OBJECTIVE:
Transcribe the items word for word, starting at the beginning of the items and ending with the line that contains "Action: tap(38, 270)", including both ends.

(Word and element location data)
● ● ● ● ● ● ●
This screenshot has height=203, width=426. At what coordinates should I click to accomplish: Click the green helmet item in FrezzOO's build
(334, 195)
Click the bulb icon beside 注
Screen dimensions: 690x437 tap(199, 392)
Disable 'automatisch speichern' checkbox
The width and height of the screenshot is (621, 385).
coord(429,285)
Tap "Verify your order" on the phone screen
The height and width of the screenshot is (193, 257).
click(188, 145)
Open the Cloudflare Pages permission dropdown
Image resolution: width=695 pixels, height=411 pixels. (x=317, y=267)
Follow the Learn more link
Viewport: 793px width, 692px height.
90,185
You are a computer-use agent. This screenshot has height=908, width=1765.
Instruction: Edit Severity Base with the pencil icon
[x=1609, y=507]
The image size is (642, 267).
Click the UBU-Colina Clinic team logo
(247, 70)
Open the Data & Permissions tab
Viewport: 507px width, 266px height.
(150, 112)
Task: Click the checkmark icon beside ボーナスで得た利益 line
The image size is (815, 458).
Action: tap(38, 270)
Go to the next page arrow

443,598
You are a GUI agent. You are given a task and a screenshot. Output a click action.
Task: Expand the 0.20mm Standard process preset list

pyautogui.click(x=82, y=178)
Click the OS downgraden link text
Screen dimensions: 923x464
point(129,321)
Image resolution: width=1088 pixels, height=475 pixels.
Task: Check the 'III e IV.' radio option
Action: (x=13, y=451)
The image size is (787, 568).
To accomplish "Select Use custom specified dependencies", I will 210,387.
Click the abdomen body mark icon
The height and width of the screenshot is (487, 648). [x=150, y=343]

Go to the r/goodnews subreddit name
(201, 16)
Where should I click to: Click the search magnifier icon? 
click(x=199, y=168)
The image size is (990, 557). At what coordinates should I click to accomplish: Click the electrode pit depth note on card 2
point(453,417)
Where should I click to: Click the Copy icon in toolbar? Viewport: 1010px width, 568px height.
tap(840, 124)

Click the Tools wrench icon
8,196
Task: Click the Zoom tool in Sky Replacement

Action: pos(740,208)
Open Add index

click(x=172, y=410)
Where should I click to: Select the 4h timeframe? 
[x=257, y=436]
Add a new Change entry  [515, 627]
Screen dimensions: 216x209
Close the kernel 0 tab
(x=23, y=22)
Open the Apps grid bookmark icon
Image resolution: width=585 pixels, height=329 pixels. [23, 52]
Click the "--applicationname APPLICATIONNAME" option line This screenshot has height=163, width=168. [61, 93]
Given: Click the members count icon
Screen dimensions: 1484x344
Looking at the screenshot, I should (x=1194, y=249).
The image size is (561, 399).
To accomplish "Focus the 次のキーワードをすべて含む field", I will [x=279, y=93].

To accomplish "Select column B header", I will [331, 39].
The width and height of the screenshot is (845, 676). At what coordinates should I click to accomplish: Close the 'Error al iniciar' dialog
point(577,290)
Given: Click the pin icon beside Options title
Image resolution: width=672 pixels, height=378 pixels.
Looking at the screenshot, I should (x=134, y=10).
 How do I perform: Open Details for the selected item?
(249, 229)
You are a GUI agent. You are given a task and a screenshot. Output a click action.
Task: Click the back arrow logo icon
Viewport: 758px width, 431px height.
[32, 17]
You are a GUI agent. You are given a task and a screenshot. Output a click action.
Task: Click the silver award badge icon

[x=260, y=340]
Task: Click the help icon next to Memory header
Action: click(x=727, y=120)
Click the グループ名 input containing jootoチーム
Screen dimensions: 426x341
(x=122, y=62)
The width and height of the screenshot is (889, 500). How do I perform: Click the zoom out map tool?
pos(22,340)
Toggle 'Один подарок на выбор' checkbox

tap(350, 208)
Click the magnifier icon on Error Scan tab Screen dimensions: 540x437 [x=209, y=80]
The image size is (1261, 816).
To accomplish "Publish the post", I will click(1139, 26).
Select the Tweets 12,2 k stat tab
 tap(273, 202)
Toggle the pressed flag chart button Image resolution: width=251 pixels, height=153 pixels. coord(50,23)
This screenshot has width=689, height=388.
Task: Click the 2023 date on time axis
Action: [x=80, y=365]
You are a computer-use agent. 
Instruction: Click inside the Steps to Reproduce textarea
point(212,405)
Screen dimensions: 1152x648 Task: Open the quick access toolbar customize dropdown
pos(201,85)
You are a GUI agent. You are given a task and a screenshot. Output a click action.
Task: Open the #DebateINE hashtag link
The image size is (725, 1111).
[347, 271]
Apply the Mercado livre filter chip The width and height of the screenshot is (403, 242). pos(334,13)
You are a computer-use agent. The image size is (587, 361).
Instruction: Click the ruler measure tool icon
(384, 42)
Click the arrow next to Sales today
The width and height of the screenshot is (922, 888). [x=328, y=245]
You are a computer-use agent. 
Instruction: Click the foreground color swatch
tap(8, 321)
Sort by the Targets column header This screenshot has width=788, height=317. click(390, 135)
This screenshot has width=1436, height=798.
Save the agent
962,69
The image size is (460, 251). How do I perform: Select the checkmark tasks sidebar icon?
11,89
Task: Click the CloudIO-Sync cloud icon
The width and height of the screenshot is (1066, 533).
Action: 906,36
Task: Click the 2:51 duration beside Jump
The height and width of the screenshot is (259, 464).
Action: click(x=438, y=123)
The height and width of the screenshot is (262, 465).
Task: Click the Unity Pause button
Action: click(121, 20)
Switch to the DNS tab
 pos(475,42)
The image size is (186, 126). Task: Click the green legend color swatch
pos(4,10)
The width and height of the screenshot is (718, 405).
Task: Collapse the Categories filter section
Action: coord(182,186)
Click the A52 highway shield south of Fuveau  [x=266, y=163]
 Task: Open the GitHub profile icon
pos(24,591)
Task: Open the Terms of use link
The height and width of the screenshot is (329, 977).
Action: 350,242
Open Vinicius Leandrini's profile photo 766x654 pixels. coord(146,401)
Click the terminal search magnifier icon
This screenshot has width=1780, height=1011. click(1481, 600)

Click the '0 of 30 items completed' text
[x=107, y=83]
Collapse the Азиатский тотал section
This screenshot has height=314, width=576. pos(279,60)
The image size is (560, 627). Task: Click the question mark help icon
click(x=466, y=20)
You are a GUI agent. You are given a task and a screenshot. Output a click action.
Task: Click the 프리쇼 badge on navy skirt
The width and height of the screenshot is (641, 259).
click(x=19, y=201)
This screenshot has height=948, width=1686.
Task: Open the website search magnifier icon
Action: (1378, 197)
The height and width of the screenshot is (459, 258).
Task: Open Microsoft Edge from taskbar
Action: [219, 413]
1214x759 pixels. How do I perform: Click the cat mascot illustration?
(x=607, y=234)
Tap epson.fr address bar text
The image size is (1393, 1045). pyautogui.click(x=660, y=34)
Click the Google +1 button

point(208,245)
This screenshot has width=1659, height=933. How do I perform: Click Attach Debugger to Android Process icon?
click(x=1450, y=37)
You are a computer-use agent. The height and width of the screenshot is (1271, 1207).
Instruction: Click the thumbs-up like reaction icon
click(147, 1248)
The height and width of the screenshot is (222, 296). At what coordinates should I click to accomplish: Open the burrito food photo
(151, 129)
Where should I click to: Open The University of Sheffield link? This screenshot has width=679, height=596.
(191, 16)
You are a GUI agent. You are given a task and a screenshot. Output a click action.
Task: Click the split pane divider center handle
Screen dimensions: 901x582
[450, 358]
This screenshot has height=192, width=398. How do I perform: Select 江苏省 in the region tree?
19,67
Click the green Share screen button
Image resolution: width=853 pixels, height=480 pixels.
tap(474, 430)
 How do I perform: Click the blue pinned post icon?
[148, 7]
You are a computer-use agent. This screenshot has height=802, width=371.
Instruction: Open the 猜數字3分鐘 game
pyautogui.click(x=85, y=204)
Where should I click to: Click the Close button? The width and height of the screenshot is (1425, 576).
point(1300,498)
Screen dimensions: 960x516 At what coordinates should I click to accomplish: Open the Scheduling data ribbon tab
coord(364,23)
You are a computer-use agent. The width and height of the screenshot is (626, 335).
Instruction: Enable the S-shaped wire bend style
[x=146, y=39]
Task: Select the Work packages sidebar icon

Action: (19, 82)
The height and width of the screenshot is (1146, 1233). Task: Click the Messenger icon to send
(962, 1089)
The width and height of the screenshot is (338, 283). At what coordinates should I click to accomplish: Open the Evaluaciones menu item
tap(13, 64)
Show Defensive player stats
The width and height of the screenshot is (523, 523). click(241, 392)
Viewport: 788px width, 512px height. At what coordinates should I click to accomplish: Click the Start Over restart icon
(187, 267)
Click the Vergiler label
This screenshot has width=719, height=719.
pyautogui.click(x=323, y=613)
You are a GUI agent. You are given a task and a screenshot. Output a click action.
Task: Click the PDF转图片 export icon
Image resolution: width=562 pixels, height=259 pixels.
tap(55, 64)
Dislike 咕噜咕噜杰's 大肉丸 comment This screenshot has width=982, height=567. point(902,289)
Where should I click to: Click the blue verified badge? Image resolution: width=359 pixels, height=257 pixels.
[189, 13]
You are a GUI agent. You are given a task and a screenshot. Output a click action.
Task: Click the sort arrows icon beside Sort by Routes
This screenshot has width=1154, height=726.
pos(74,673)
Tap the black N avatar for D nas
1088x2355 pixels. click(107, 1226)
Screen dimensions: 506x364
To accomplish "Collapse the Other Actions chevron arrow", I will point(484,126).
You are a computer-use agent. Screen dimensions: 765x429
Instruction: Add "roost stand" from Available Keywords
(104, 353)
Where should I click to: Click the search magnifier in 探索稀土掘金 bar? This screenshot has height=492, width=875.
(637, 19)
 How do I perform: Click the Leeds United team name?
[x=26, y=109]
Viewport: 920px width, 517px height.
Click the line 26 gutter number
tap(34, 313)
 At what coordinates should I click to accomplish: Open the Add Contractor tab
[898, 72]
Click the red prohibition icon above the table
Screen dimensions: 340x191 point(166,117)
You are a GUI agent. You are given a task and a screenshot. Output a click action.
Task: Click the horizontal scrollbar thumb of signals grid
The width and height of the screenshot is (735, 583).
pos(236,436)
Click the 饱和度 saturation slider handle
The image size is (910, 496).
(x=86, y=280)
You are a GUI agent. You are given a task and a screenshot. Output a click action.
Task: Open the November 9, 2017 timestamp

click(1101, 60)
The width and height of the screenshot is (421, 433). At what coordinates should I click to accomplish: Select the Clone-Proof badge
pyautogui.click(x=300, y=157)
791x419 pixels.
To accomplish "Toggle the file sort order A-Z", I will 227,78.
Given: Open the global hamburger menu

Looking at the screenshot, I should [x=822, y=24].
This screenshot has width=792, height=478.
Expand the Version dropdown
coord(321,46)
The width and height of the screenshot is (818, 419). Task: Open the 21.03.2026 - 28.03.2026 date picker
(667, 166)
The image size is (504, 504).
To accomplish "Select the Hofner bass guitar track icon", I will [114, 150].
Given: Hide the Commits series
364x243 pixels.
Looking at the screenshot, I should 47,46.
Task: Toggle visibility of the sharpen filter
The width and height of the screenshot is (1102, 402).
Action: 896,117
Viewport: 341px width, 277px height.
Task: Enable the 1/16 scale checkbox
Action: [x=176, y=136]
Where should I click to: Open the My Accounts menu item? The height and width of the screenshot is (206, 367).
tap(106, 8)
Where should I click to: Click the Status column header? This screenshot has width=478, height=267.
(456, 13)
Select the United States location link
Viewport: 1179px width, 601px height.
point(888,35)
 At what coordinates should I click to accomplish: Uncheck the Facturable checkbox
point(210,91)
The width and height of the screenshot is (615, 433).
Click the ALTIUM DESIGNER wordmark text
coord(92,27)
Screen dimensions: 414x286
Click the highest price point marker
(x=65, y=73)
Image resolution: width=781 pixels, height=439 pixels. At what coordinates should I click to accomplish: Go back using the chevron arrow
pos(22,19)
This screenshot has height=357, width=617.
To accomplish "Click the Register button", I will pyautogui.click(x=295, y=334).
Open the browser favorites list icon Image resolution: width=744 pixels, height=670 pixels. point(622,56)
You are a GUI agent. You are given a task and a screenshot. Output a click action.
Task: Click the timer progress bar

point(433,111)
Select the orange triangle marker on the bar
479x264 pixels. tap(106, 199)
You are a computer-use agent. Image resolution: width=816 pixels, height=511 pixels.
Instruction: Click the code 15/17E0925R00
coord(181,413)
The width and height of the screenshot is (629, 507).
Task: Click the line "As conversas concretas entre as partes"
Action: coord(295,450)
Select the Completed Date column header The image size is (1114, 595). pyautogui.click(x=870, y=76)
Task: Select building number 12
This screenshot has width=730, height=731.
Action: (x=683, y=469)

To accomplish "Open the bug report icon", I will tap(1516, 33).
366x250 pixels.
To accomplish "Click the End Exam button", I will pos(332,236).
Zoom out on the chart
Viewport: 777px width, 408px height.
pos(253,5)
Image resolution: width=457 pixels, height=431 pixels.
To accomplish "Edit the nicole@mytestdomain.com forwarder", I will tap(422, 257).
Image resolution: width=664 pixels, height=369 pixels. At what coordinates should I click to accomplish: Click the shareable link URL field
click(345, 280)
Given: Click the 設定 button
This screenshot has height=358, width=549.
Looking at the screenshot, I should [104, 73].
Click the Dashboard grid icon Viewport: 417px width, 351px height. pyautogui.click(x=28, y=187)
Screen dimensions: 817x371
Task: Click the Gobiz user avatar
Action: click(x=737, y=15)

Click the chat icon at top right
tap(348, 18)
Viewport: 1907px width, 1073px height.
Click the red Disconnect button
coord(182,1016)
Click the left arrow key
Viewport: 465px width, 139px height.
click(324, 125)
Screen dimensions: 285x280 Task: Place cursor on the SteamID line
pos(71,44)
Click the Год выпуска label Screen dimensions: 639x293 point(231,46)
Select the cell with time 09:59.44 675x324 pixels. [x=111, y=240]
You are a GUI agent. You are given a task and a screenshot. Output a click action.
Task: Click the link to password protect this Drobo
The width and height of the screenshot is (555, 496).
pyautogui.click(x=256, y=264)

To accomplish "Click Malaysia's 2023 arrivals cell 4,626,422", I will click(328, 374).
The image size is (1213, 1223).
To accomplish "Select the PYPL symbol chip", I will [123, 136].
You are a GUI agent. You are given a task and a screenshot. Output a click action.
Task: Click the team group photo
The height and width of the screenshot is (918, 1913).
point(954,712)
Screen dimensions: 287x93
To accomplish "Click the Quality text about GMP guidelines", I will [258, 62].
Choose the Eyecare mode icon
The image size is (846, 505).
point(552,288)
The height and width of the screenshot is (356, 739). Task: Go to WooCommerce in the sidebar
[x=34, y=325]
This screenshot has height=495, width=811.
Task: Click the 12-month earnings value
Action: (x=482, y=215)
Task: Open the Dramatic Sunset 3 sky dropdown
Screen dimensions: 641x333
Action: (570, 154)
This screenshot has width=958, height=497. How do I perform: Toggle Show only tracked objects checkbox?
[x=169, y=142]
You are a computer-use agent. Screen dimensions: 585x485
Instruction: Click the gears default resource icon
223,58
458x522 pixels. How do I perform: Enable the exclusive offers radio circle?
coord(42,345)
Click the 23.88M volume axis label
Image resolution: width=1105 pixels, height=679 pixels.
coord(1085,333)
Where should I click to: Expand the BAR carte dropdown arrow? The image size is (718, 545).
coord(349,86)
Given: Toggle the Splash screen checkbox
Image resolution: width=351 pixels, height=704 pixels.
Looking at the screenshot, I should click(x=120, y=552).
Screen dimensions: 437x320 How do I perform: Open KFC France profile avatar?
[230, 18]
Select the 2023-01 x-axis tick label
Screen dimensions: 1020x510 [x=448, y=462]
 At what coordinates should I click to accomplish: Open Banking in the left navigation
● ● ● ● ● ● ●
THE COMPLETED TASK:
This screenshot has height=203, width=426. At what coordinates should I click to accomplish: Click the green helmet item in FrezzOO's build
(334, 195)
Click the bulb icon beside 注
Screen dimensions: 690x437 tap(199, 392)
Disable 'automatisch speichern' checkbox
The width and height of the screenshot is (621, 385).
coord(429,285)
Tap "Verify your order" on the phone screen
The height and width of the screenshot is (193, 257).
click(188, 145)
Open the Cloudflare Pages permission dropdown
Image resolution: width=695 pixels, height=411 pixels. (x=317, y=267)
Follow the Learn more link
Viewport: 793px width, 692px height.
90,185
You are a computer-use agent. This screenshot has height=908, width=1765.
Instruction: Edit Severity Base with the pencil icon
[x=1609, y=507]
The image size is (642, 267).
Click the UBU-Colina Clinic team logo
(247, 70)
Open the Data & Permissions tab
Viewport: 507px width, 266px height.
(150, 112)
Task: Click the checkmark icon beside ボーナスで得た利益 line
The image size is (815, 458).
Action: tap(38, 270)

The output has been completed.